Jaime is a Spanish PhD student in Sociology, whose research is fully-funded by a School of Social Sciences studentship.
Tell us about your research and what you hope to achieve with it
I'm currently conducting research on men who have unsafe sex with men with the intent of contracting HIV. My interests are mostly based around qualitative research, with an emphasis on creative approaches (such as narrative writing, performance etc.) and ethnography. I am also interested in research ethics and policy impact.
In general, I am more focused on sexuality, HIV/AIDS, masculinity and the impact of new technologies on sex. I want to explore two things: first, how our views of HIV have changed in recent years and, second, how the internet has facilitated these changes. While my actual research subject (bugchasing) is quite niche, it is a perfect way of exploring these larger changes and, hopefully, providing new avenues for public health and sexual health to open conversations with people.
Why did you choose to do your PhD at The University of Manchester?
Manchester is a world-leading institution, with an outstanding sociology programme. I trusted my supervisory team here and felt welcomed by the department from the start. My project is quite complicated and I knew I needed a department and supervisor who were experienced and supportive.
The School has been very kind to provide me with funding for the project. In addition, Manchester being such a large institution provided me with lots of opportunities to engage in training and activities. Manchester itself is a great city with an amazing city centre and lots of LGBT options.
What has been the highlight of your time with us so far?
I LOVE my department. I have felt welcomed and supported by both staff members and other PhDs throughout my time here. Not only do we enjoy plenty of academic activities, but we have quite a few social outings and gatherings, which helps create a sense of community. So far, I would say that I have been incredibly happy to have organised a few events over the past months, particularly the LHIVES: Narratives of HIV that we hosted with support from the department and ArtsMethods.
What has been the most challenging part of your PhD?
I think adapting to the new way of working is challenging. After all, this is the first time doing a PhD, so coping with a degree of uncertainty is a must. My first few months, I felt like I was just rambling on without much idea of where my research was going, but I've come to realise that's quite normal when you start. So yeah, trust your supervisor and enjoy the process.
Have you had any additional opportunities outside of your studies?

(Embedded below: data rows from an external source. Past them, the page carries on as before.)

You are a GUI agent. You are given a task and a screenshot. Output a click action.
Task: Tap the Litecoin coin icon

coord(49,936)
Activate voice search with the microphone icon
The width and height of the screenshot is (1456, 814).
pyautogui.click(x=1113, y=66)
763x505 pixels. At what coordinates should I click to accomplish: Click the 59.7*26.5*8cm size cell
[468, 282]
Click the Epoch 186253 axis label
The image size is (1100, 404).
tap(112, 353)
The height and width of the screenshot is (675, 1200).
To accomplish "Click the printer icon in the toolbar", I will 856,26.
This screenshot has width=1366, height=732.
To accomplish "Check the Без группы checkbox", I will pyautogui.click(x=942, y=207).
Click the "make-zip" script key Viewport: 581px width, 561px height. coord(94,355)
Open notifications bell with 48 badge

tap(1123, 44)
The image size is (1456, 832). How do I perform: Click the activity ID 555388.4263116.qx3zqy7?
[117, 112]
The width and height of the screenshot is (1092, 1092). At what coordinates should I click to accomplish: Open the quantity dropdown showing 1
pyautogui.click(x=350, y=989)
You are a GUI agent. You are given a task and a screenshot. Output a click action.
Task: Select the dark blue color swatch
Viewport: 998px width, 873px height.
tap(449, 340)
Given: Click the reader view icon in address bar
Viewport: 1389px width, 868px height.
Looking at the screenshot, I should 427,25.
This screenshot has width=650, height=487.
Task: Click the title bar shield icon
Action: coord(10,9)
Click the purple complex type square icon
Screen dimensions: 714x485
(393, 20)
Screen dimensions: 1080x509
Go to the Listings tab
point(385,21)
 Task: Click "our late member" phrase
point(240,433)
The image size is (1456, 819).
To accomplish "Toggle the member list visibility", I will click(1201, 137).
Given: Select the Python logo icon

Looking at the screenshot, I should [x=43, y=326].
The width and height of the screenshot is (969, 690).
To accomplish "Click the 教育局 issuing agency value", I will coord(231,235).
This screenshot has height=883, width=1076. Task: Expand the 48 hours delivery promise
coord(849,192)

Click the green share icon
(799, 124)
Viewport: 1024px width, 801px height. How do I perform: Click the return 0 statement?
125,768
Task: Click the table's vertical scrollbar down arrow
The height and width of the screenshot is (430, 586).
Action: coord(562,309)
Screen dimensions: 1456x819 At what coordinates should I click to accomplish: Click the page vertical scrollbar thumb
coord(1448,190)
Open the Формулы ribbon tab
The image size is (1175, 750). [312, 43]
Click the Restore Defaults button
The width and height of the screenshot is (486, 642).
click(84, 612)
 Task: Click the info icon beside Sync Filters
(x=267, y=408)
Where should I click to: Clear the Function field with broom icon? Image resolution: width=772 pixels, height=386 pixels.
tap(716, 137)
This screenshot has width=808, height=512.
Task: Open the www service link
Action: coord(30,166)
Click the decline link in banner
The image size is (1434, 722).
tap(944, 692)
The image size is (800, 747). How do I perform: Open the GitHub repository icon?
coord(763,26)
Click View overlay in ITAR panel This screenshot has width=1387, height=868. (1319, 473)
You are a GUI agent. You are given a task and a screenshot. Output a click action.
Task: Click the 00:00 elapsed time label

Yes, LOTS! I've presented at both national and regional conferences, as well as collaborated with charity organisations in Manchester. I have been able to secure funding for a large research trip to the US (Florida and Chicago) which has provided me with invaluable contacts and research experience. I have also developed a strong working relationship with ArtsMethods and taken advantage of much of their fantastic training opportunities, and worked with ResLife caring for students. I have undertaken training in methodology, publishing, creative methods etc. I have even been delivered training on conference organising!
I think Manchester offers a vast amount of amazing training opportunities, so you're bound to find something that works for you. From multi-day or semester-long programmes (DILP, writing retreats) to hour-long sessions on a multitude of topics. I think some of this training will come very useful in my own research and to show future employers that I'm always on the lookout for knowledge.
Do you have any tips for future students?
I was so anxious before I started, but people around my school and department were so friendly and made it so easy. So, my first tip is to talk with people, be friendly, and ask anything you need. The staff here will go above and beyond to help you. Thanks to their support, I feel at home now. Also, trust in your supervisor - they're the best placed to help you, but they need to know that you're struggling (either academically or because of personal issues). Let them know how everything is going and be sincere. I really like the Whitworth Gallery Café for working on a rainy day, and my guilty pleasure is the lasagne from Simon Building.